_FRAGMENTO SELECCIONADO_:

::::::::::

El llamado a una determinada misión viene siempre acompañado de los dones necesarios para la realización de la misma. Hemos venido a este mundo a cumplir la voluntad del Padre, que nos quiere discípulos—misioneros de su Hijo Jesús y de su Reino.
La tarea que tenemos como discípulos—misioneros es la de buscar la conversión de todos y la reunión, en torno a Cristo para celebrar y hacer vida su pasión, muerte y resurrección no solamente en el Triduo Sacro.
El Señor, con tristeza, en el Evangelio que este martes se escucha (Jn 13,21-33.36-38), expresa que «alguien» lo va a entregar. Es uno de ellos, de los suyos, de los más cercanos colaboradores... ¿Qué ha hecho ese «alguien» con los dones recibidos? ¿Qué le ha movido a actuar de esta manera? A otro de los discípulos, el Señor le asegura que lo va a negar... ¿Por qué irá a suceder esto? ¿Por qué no podrá con valentía defender a Jesús?

::::::::::

_LÍNEAS DE DATOS_:

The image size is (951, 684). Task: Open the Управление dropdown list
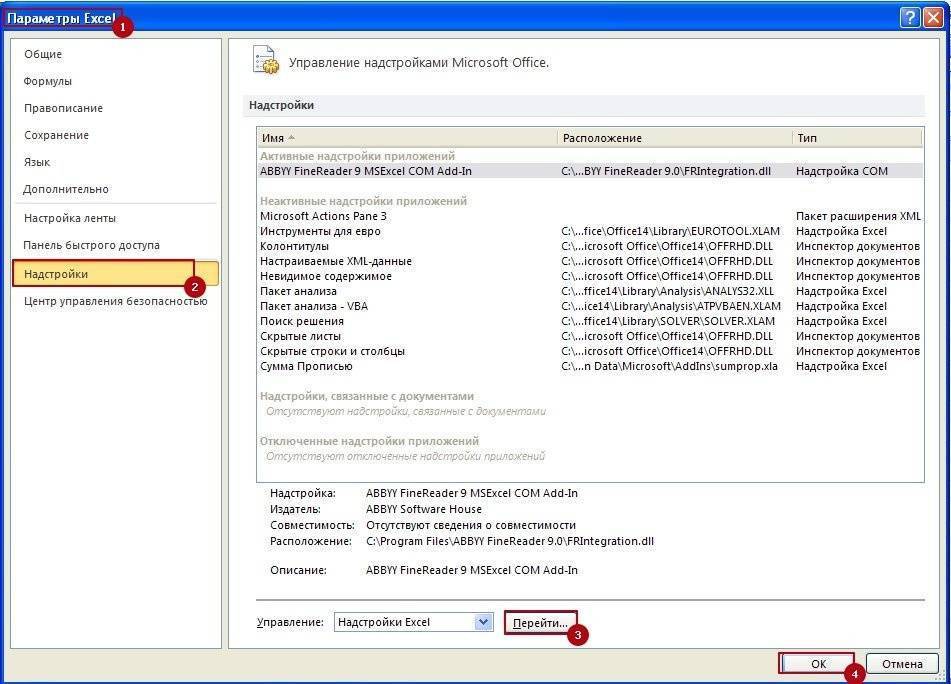tap(484, 622)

::::::::::

_CONJUNTO DE TAREAS_:
A. Indica si cada afirmación coincide con la reflexión sobre los discípulos misioneros y justifica cada respuesta con las palabras exactas del fragmento: (i) el llamado a una misión llega acompañado de los dones necesarios para realizarla; (ii) el Evangelio mencionado se escucha un domingo; (iii) quien va a entregar al Señor es alguien ajeno a su círculo cercano.
B. Según la reflexión sobre los discípulos misioneros, ¿qué pasaje del Evangelio se escucha este martes?
C. Prosigue la reflexión sobre los discípulos misioneros a partir de su última pregunta.

_RESPUESTAS EN ORDEN_:
A.
(i) Sí: «El llamado a una determinada misión viene siempre acompañado de los dones necesarios para la realización de la misma».
(ii) No: «en el Evangelio que este martes se escucha».
(iii) No: «Es uno de ellos, de los suyos, de los más cercanos colaboradores».

B. Se escucha el pasaje de Juan 13,21-33.36-38.

C.
Estos dos hechos hacen que brote de nuestro corazón una súplica en este Martes Santo: ¡Señor, que no sea yo un traidor ni te niegue! Que sea valiente como nuestros mártires del tiempo de la persecución cristera en México y pueda decir como la beata María Inés Teresa del Santísimo Sacramento: «¡Jesús, tú eres la única realidad!».
El arrepentimiento es doloroso, pero es también consolador. Uno de estos dos discípulos se va a arrepentir y renovará su corazón hasta hacerlo totalmente nuevo y capacitarlo para decirle a Jesús: «¡Tú sabes que te amo!» (Jn 21,17). El otro... sabemos cómo acaba con su vida (Mt 27,5).
Bajo la mirada dulce de María Santísima que nos acompaña en el caminar de estos días santos junto a Jesús, y es testigo fiel de los dones que Dios nos ha dado, puedo preguntarme: ¿Y yo, qué actitud tomo en esta Semana Santa?
Alfredo Delgado, M.C.I.U.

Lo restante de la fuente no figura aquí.